Signed-off-by: Christoph Hellwig <[email protected]>
---
fs/exec.c | 43 ++++++++++++++++++++++++++++++++++---------
1 file changed, 34 insertions(+), 9 deletions(-)
diff --git a/fs/exec.c b/fs/exec.c
index b2a77d5acedef..ea90af1fb2368 100644
--- a/fs/exec.c
+++ b/fs/exec.c
@@ -592,17 +592,42 @@ static int copy_strings(int argc, struct user_arg_ptr argv,
*/
int copy_string_kernel(const char *arg, struct linux_binprm *bprm)
{
- int r;
- mm_segment_t oldfs = get_fs();
- struct user_arg_ptr argv = {
- .ptr.native = (const char __user *const __user *)&arg,
- };
+ int len = strnlen(arg, MAX_ARG_STRLEN) + 1 /* terminating NUL */;
+ unsigned long pos = bprm->p;
+
+ if (len == 0)
+ return -EFAULT;
+ if (!valid_arg_len(bprm, len))
+ return -E2BIG;
+
+ /* We're going to work our way backwards. */
+ arg += len;
+ bprm->p -= len;
+ if (IS_ENABLED(CONFIG_MMU) && bprm->p < bprm->argmin)
+ return -E2BIG;
+
+ while (len > 0) {
+ unsigned int bytes_to_copy = min_t(unsigned int, len,
+ min_not_zero(offset_in_page(pos), PAGE_SIZE));
+ struct page *page;
+ char *kaddr;
- set_fs(KERNEL_DS);
- r = copy_strings(1, argv, bprm);
- set_fs(oldfs);
+ pos -= bytes_to_copy;
+ arg -= bytes_to_copy;
+ len -= bytes_to_copy;
- return r;
+ page = get_arg_page(bprm, pos, 1);
+ if (!page)
+ return -E2BIG;
+ kaddr = kmap_atomic(page);
+ flush_arg_page(bprm, pos & PAGE_MASK, page);
+ memcpy(kaddr + offset_in_page(pos), arg, bytes_to_copy);
+ flush_kernel_dcache_page(page);
+ kunmap_atomic(kaddr);
+ put_arg_page(page);
+ }
+
+ return 0;
}
EXPORT_SYMBOL(copy_string_kernel);
--
2.26.2
copy_strings_kernel is always used with a single argument,
adjust the calling convention to that.
Signed-off-by: Christoph Hellwig <[email protected]>
---
fs/binfmt_em86.c | 6 +++---
fs/binfmt_misc.c | 4 ++--
fs/binfmt_script.c | 6 +++---
fs/exec.c | 13 ++++++-------
include/linux/binfmts.h | 3 +--
5 files changed, 15 insertions(+), 17 deletions(-)
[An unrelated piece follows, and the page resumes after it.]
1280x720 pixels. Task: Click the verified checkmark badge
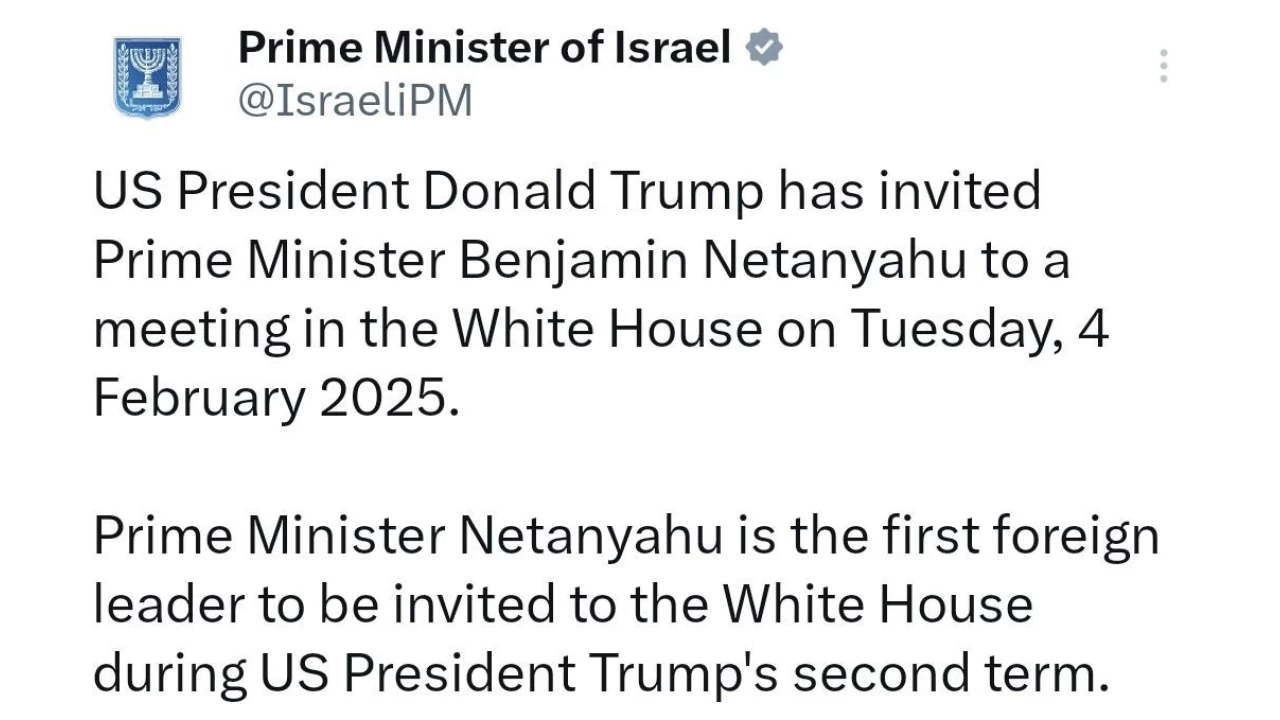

diff --git a/fs/binfmt_em86.c b/fs/binfmt_em86.c
index 466497860c626..f33fa668c91f5 100644
--- a/fs/binfmt_em86.c
+++ b/fs/binfmt_em86.c
@@ -68,15 +68,15 @@ static int load_em86(struct linux_binprm *bprm)
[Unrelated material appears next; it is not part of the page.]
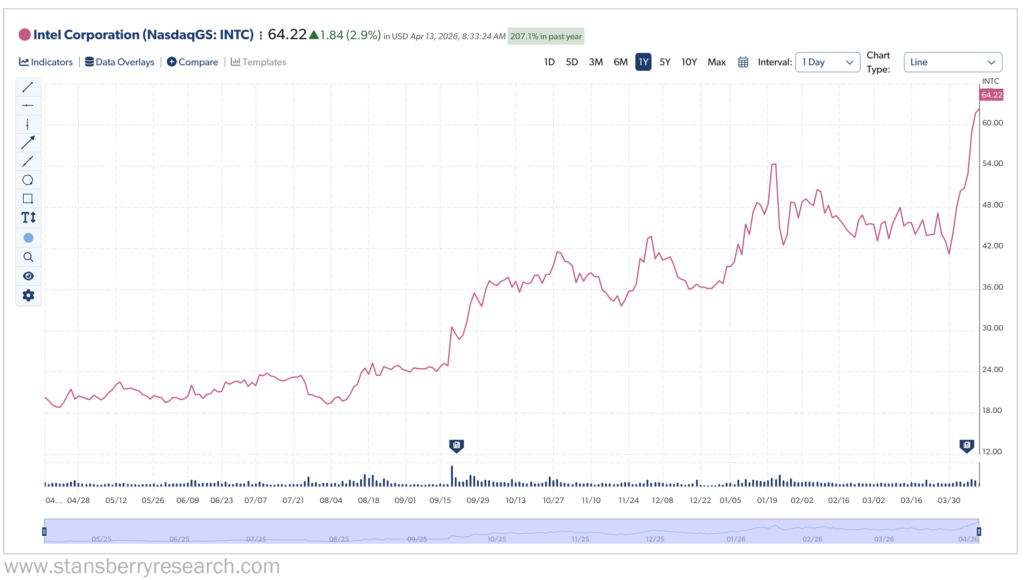Screen dimensions: 1024x580
Task: Switch to the 6M range tab
Action: 619,62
* user environment and arguments are stored.
*/
remove_arg_zero(bprm);
- retval = copy_strings_kernel(1, &bprm->filename, bprm);
+ retval = copy_string_kernel(bprm->filename, bprm);
if (retval < 0) return retval;
bprm->argc++;
if (i_arg) {
- retval = copy_strings_kernel(1, &i_arg, bprm);
+ retval = copy_string_kernel(i_arg, bprm);
if (retval < 0) return retval;
bprm->argc++;
}
- retval = copy_strings_kernel(1, &i_name, bprm);
+ retval = copy_string_kernel(i_name, bprm);
if (retval < 0) return retval;
bprm->argc++;
diff --git a/fs/binfmt_misc.c b/fs/binfmt_misc.c
index cdb45829354d9..b15257d8ff5e4 100644
--- a/fs/binfmt_misc.c
+++ b/fs/binfmt_misc.c
@@ -190,13 +190,13 @@ static int load_misc_binary(struct linux_binprm *bprm)
bprm->file = NULL;
}
/* make argv[1] be the path to the binary */
- retval = copy_strings_kernel(1, &bprm->interp, bprm);
+ retval = copy_string_kernel(bprm->interp, bprm);
if (retval < 0)
goto error;
bprm->argc++;
/* add the interp as argv[0] */
- retval = copy_strings_kernel(1, &fmt->interpreter, bprm);
+ retval = copy_string_kernel(fmt->interpreter, bprm);
if (retval < 0)
goto error;
bprm->argc++;
diff --git a/fs/binfmt_script.c b/fs/binfmt_script.c
index e9e6a6f4a35f5..c4fb7f52a46e5 100644
--- a/fs/binfmt_script.c
+++ b/fs/binfmt_script.c
@@ -117,17 +117,17 @@ static int load_script(struct linux_binprm *bprm)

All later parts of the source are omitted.